Your output should be everything below from the line containing "The height and" down to the line containing "the quick search", both ends included, copied exactly, with pictures left out.

Source data:
Start of Block
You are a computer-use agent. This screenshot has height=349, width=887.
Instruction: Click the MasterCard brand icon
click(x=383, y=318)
End of Block
Start of Block
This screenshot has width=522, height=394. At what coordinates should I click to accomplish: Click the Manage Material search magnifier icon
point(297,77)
End of Block
Start of Block
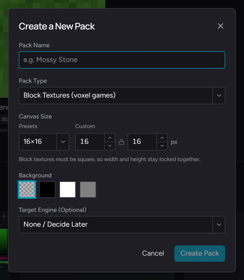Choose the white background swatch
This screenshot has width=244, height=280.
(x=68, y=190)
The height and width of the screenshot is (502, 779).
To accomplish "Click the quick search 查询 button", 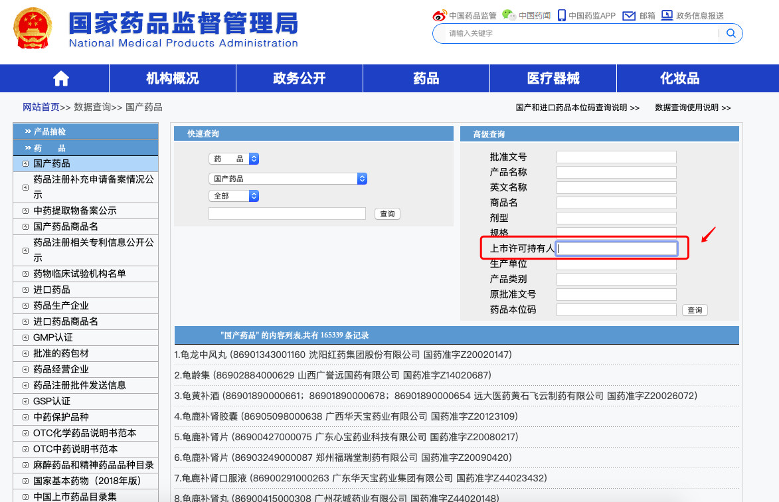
End of Block
Response below:
The height and width of the screenshot is (502, 779).
To accomplish "Click the quick search 查询 button", 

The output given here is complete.